■ Fragmento de lectura
'''

Como en la fábula, todos los espectadores de la vida política española saben que los procura dores van desnudos, aunque en este caso la prenda de abrigo que les falte no sea un uniforme vistoso sino la legitimidad representativa. Pero, a diferencia del cuento, no ha sido una voz ingenua la única en proclamar la verdad; incluso el Gobierno se ha unido ahora, con su proyecto de reforma de la Ley Constitutiva de las Cortes, al nutrido coro que desde hace años denunciaba el engaño. La propuesta de alterar el procedimiento de elección de la Cámara baja pone en evidencia (aunque la decisión de mantener los viejos mecanismos para el Senado la contrarresta) un hecho obvio: el barroco sistema de reclutamiento de procuradores era una ficción mediante la que mandatarios de reducidos sectores y grupos, funcionarios de la Administración y burócratas sindicales simulaban —ciertamente con poco éxito de público— representar al país entero. Ahora bien, este corto paso hacia la veracidad dado por el Gobierno plantea doble interrogante: ¿Cuáles son las posibilidades de que las -Cortes aprueben su autoliquidación? ¿Qué sentido histórico y político tiene que el entero plan de reformas pase por el tamiz de una institución cuya representatividad tan espectacularmente ha sido puesta en duda por quienes formalmente se someten a sus dictámenes?

'''

■ Líneas de datos
'''

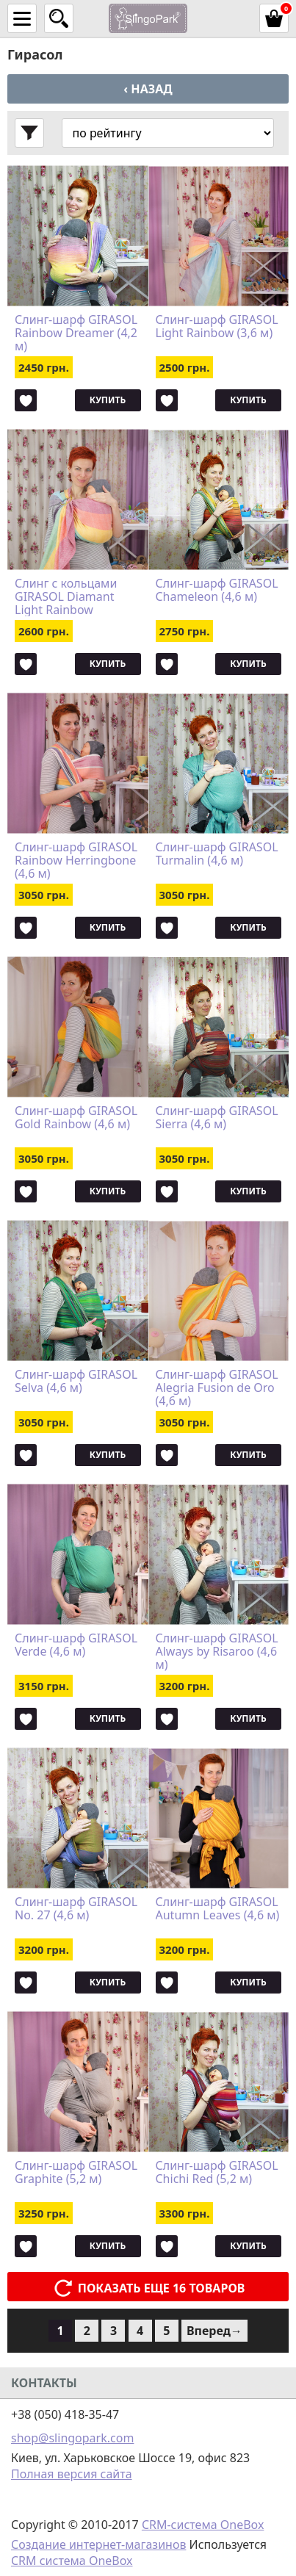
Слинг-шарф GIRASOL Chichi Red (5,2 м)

'''

■ Enunciado
Escribe completo el fragmento sobre la reforma de las Cortes, sin cambiar ni una palabra. Estos datos proceden de una fuente distinta.

■ Tarea resuelta
Como en la fábula, todos los espectadores de la vida política española saben que los procura dores van desnudos, aunque en este caso la prenda de abrigo que les falte no sea un uniforme vistoso sino la legitimidad representativa. Pero, a diferencia del cuento, no ha sido una voz ingenua la única en proclamar la verdad; incluso el Gobierno se ha unido ahora, con su proyecto de reforma de la Ley Constitutiva de las Cortes, al nutrido coro que desde hace años denunciaba el engaño. La propuesta de alterar el procedimiento de elección de la Cámara baja pone en evidencia (aunque la decisión de mantener los viejos mecanismos para el Senado la contrarresta) un hecho obvio: el barroco sistema de reclutamiento de procuradores era una ficción mediante la que mandatarios de reducidos sectores y grupos, funcionarios de la Administración y burócratas sindicales simulaban —ciertamente con poco éxito de público— representar al país entero. Ahora bien, este corto paso hacia la veracidad dado por el Gobierno plantea doble interrogante: ¿Cuáles son las posibilidades de que las -Cortes aprueben su autoliquidación? ¿Qué sentido histórico y político tiene que el entero plan de reformas pase por el tamiz de una institución cuya representatividad tan espectacularmente ha sido puesta en duda por quienes formalmente se someten a sus dictámenes?